The club has transitioned to aircraftclubs.com for scheduling. You will receive an email from aircraftclubs.com prompting you to create your user account once your member account has been made by one of the administrators. The website will also track your BFR date, medical date, and annual club checkout date, and send you a reminder 4 weeks before any of these expire.
The club has a few rules regarding acceptable schedules. If these cause a problem, please contact one of the schedulers well in advance to discuss it.
- The minimum period for which the airplane can be scheduled is 1.5 hours.
- The maximum period for which the airplane can be scheduled is two weeks.
- If the airplane flies less than an average of two hours for each night that it is away from KBJC, then the number of hours flown will be adjusted upwards to meet this minimum.
- Each club member may have no more than two (2) flights involving an overnight stay on the schedule at any given time.
- When scheduling for a two-week period, we prefer that the flight depart on Sunday and return on Saturday so as to avoid blocking two weekends from other members.
- When scheduling out of state and for a multi-day trips, please include the destination with your request.
Reserve your plane here.
Cleaning the windshield
Please be careful when cleaning the windshield. Do not use paper towels or rough cloth. These will create many tiny scratches in the windshield that are not apparent until you’re flying into the sun. Always use a soft cloth, like cheesecloth or a well-washed T-shirt. In fact, it’s best not to use a cloth at all until the surface is relatively free of bugs and dust. Flush the windshield with water, and let the bugs soak for a while before rubbing them off with your hand and more water.
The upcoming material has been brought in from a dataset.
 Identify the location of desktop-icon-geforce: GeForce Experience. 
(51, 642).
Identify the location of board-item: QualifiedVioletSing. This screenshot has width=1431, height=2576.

The red spray bottle on the workbench contains water with a bit of dish-washing liquid for stubborn bugs. (The best way to get rid of stubborn bugs is not to let them dry there — clean the windshield when you return from a flight!)
Click here for a more comprehensive treatment.
Each pilot is responsible for filling the tanks at the end of a flight. Be sure to set the fuel selector valve to either the left or right tank before fueling. This prevents cross-feeding during the fueling operation. If the selector is set to “Both”, and one of the tanks is filled, fuel flows from that tank to the other while you are moving to the other tank.
Please do not fill the tanks to the brim; leave about 1″ for expansion. If you don’t do that, particularly in the winter, the fuel is forced out and stains the fuselage. If you have a pipette, fill the tanks to the 37 gallon mark on the pipette. If you don’t have a pipette, fill until fuel reaches the bottom of the filler neck.
Getting the aircraft into the hangar is one of the riskiest parts of operation. This risk has four components: the hangar doors themselves, the track that they run on, the hangar roof tie-down, and the stop for the port main gear.
Be certain that the doors are completely open before attempting to put the aircraft into the hangar. This is particularly important if you have passengers who have helped to open the doors. There isn’t much clearance between the wing strobes and the hangar walls, and if a door isn’t completely open the wingtips can be damaged.
The hangar roof tie-down has a heavy come-along, and if it is not pulled high enough it can snag the beacon on top of the rudder. So be certain that it is high enough before attempting to put the aircraft into the hangar.
If you are pushing the aircraft into the hangar, and one wheel goes over the track that the hangar doors run on while the other does not, the tail will swing sharply to the side and may collide with the workbench or the hangar wall. Again, this is more likely when you have passengers helping you. Be sure to brief your helpers thoroughly on the risks involved.
Remember that there is only one wheel stop to keep the aircraft tail from hitting the back wall of the hangar. Be sure that the aircraft is straightas it approaches the stop, and don’t let it be moving too fast.
We do have a hand winch that can be used to pull the aircraft into the hangar. Clip the hook to the tail tie-down ring. We strongly recommend using the winch whenever the footing is treacherous in the winter, or when there is only one person to put the aircraft away.
Risks 1 and 2 above also apply when taking the aircraft out of the hangar before a flight.
After the aircraft is secured and chocked, reconnect the battery minder. Remove the keys from the ignition and hang them on the DG heading setting knob. Check around the cabin to ensure that you have all of your personal belongings and that no trash remains.
Please be careful when opening or closing the hangar doors. Don’t push them too fast, because that causes them to jump the track. Also, the north door tends to hang up on the seal when the doors are closed. The symptom is that when you try to push it open it doesn’t want to move. Instead of pushing on the end where the two doors come together, walk over to the north end. You’ll see the bolt heads on the door up against the seal jutting out from the wall. Just push on the door next to the bolt heads, and they’ll pop past the seal. Then the door should open easily. With two people, one can push while the other pulls- the doors then move well.
We don’t really have the tools to get the door back on the track, and it’s best not to try. Instead, call Airport Operations at (720)352-0395 and ask them to come and fix it. That number is manned 24/7, and they usually deal with it pretty quickly. If we’re all careful when we move the doors, we should be able to avoid this hassle.
In the colder months please plug the engine preheater in.